* **WHAT IS REQUIRED**
Only the lines from the one containing "Screen dimensions: 1502x404" through the one containing "Click the lower" should be printed, exactly as they appear below, with both ends included.

* **GIVEN INFORMATION**
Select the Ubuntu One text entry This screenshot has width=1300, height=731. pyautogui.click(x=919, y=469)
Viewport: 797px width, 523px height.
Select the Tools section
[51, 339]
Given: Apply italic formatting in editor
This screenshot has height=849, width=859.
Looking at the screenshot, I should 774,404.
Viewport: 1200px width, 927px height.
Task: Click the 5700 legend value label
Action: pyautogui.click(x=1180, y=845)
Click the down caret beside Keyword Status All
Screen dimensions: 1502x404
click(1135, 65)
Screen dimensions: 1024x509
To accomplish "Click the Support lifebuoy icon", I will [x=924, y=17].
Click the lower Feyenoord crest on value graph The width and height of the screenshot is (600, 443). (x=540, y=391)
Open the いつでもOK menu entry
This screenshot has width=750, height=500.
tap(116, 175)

* **EXERCISE ANSWER**
Screen dimensions: 1502x404
click(1135, 65)
Screen dimensions: 1024x509
To accomplish "Click the Support lifebuoy icon", I will [x=924, y=17].
Click the lower Feyenoord crest on value graph The width and height of the screenshot is (600, 443). (x=540, y=391)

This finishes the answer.